Re: Pagan, heathen: Are these lexemes synonyms?

From: Abdullah Konushevci
Message: 25316
Date: 2003-08-25

--- In cybalist@yahoogroups.com, "alex" <alxmoeller@...> wrote:
> Abdullah Konushevci wrote:
> >> So, the only jn~a_ni-s are non-pagans, christians?
> > ************
> > I guess that in the word <heath> should have impact <heat>,
which, I
> > am afraid, was motivation of Alb. <vapë> 'heat' from PIE root
*wap-
> > 'evil, bad' (<evil> is derived from suffixed zero-grade form of
this
> > root *up-elo (see Watkins, wap-).
> > Nasalized form of this root is *wamp-, which could derives
suffixed
> > form <vampir> 'devil', common word in East Europe and South
Europe.
> > It's quite interesting that this word is used in connection with
> > _evil_: <vapë e dreqit> 'evil's heat'. There are in Albanian, I
> > guess, folk etymology of this word <dhampirës> 'sucking teeth',
but I
> > beleive that have much to deal much more with regular alternation
v-
> > /th-.
> > Any suggestions?
> >
> > Konushevci
>
> I can just give you some suplimantary infos from Rom.

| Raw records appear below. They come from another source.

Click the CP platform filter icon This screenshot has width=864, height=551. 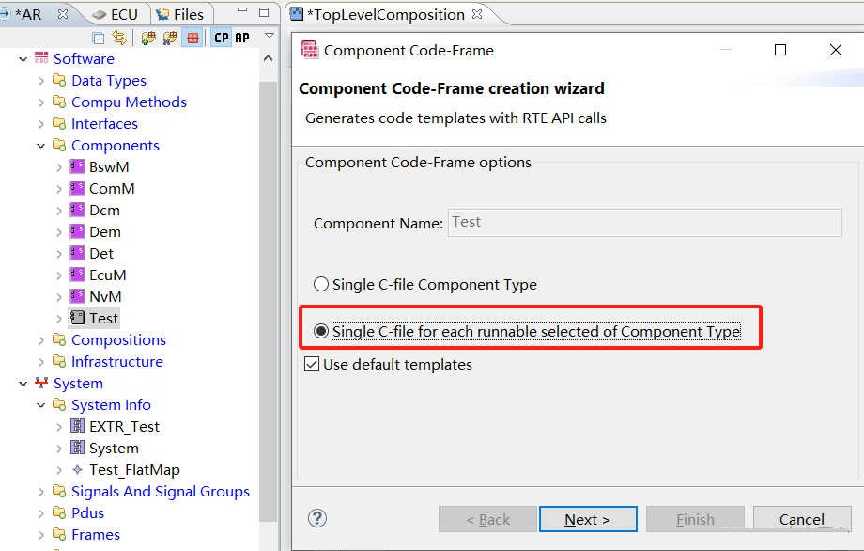tap(221, 38)
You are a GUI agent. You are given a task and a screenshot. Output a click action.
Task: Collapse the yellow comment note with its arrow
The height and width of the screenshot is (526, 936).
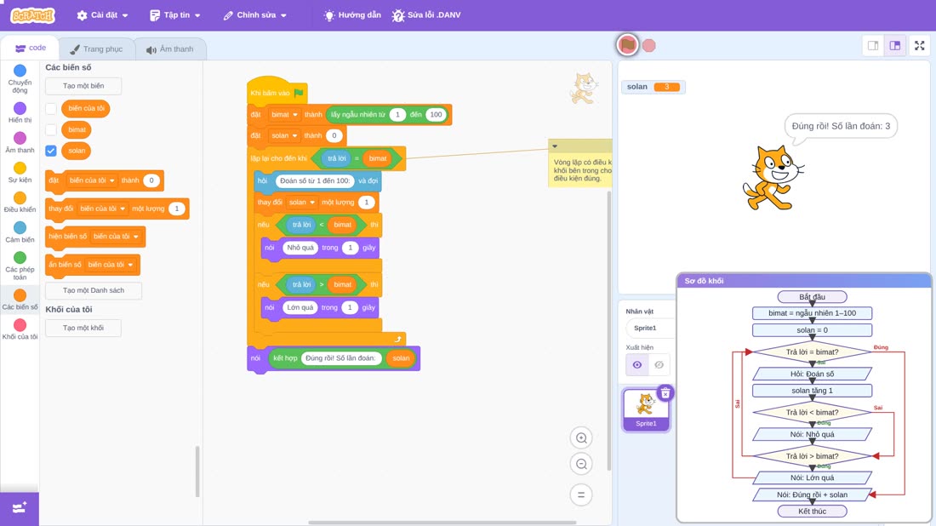(x=555, y=146)
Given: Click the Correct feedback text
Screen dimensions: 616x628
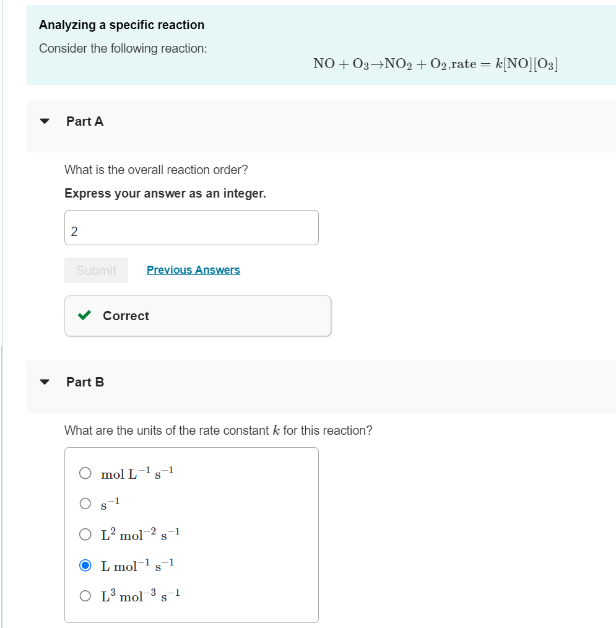Looking at the screenshot, I should tap(126, 316).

> For Alb. "vapë" there is Rom. "vãpaie" with a lot of derivatives,
even
> prefixed with "s". There is too the expresion "vãpaia dracului"
which is
> the same as Alb. "vapë e dreqit", the meaning being the same "evil's
> heat".
> For Vampir there is just "vampir" but I don't remember the word
being
> used in folk. In Rom. Lang this seems to be a neologisms. The words
used
> for "vampir" are strigoi, moroi, and such stuff, nothing related
with
> the phonetical construction of "vampir".

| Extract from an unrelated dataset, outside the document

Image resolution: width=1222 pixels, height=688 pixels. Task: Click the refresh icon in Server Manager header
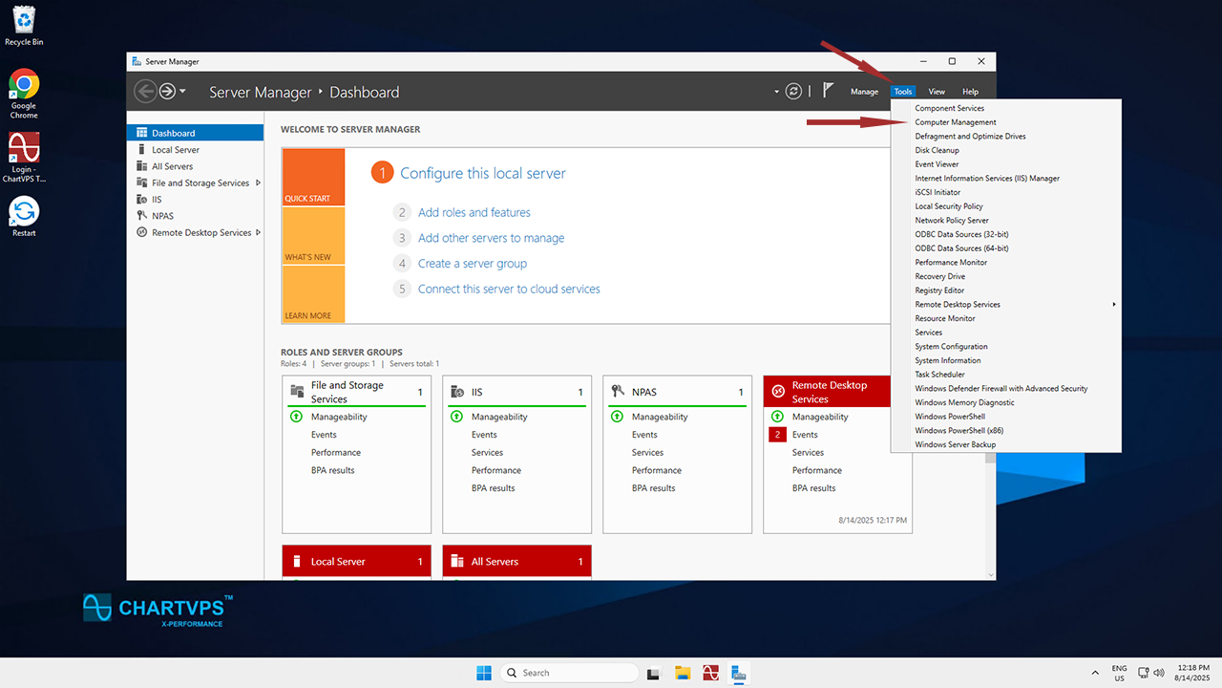[793, 92]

> The word "zamfir" has at the first view no connection for the sense
of
> "dhampir" since it means "safire" or "oriole" and its etymology (
just
> for the meaning "safire") is given as from Slavic "samfirU"; for the
> meaning "oriole" there is an unknown etymology.
>
> Question: does the stop after "m" not become a sonor one as
after "n" in
> Alb.?
>
> Alex
************
To begin with last question. It's true that unvoiced bilabial /p/
become voiced /b/ before the nasal /m/ in Albanian language (cf.

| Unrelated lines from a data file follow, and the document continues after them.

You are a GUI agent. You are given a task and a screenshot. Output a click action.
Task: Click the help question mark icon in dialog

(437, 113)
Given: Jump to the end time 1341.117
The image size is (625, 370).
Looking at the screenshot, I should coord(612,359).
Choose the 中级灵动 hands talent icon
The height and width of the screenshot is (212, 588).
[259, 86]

*sleup- 'to slide, slip'> Eng. slop, slip, sloop, Alb. <shemb> 'to
slide, slip', shembje 'slope' from nasalized form of this root
*sleump-). But, I didn't claim that it is Albanian word. Nasalized,
not infixed, form *wamp- of *wap- 'bad, evil' could derives <vampir>,
but, for now, I have no explanation of the suffix -ir. It is much
easy, phonetically and morphologically speaking, to explain it
through Sllavic *(v)o-pyr. PIE *kait- 'forest, uncultivated place',
Eng. heath and PIE ka:it-, German <hell> 'hell, strong light',
honestly speaking, looks very similar.
<vapaia dracului> and <vapë e dreqit>, as you see, both mean 'devil's
heat'. True environment of the devil is, indeed, desert 'very heated
place' and not only for agricultural society, but also for our, as we
can even testify today, no bigger devil than heat.